Without automobiles in this area, pedestrians have to watch out for oncoming trams.
Sculpture provided a scenic touch to the walk.
Approaching the harbour, the Esplanadi is a wide pedestrian boulevard with traffic running down both sides.
The statue of Runeberg is a landmark where birds conveniently perch.
The walk took less time that I thought it would, so I had the occasion to look at the kauppatori: the market square. The market hall doesn’t run late hours or Sundays, so my presence on a weekday allowed me a few minutes to browse before it closed.
The front view of the hall doesn’t hint at the long aisles inside.
Fine chocolates are available from one stall.
A wide variety of oils supports cooking a wide variety of cuisines for Finns.
Local farmers sell produce outside. The presentation at this stall shows more variety in imports.
As a seaside city, Helsinki enjoys a wide variety of fish.
Whole fish are kept fresh on ice.
Salmon can be purchased simply as fillets, or marinated.
I wouldn’t have thought the market hall the obvious place to go shopping for furs.
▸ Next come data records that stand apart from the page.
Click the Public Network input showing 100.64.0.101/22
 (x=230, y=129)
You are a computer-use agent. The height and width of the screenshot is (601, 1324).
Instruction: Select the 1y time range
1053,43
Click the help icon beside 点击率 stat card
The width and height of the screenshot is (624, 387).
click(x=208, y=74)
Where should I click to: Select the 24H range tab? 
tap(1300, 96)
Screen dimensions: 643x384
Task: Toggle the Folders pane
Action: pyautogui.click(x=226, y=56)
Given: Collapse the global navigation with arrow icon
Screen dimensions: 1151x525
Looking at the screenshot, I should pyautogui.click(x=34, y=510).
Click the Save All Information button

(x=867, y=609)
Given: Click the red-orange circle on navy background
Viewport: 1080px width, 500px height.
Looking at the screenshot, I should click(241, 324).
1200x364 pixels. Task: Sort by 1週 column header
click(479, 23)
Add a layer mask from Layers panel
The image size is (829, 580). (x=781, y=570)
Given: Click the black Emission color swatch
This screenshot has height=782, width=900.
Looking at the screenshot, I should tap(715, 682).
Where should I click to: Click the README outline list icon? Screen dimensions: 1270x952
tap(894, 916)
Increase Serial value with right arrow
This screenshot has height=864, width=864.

From reindeer, both the meat and hides were for sale.
The full range of local game was offered: mutton, reindeer and bear.
For those who want to travel with meat, bear is available in cans.
The market was closing, so I went outside to overlook the sunset on the harbour.
I walked backup to Esplanadi to find a jazz giving a free public performance.
Across from the bandstand is Kapelli: a cafe, …
… a bar, and …
… a restaurant.
Before dinner, we were encouraged to participate in a few Finnish traditions.
These included the reading of poems (for which translations were necessary).
Periodically, synchronized drinks were taken.
Finns have a way of making visitors welcomed. Helsinki is easy to get around, and has nice social touches.